→ What you should do
All of the data that follows needs to be printed again, exactly as it reads.

→ Task input
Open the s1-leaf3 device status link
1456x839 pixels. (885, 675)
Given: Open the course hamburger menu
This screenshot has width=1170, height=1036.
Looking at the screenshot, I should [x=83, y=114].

→ Exercise solution
Open the s1-leaf3 device status link
1456x839 pixels. (885, 675)
Given: Open the course hamburger menu
This screenshot has width=1170, height=1036.
Looking at the screenshot, I should [x=83, y=114].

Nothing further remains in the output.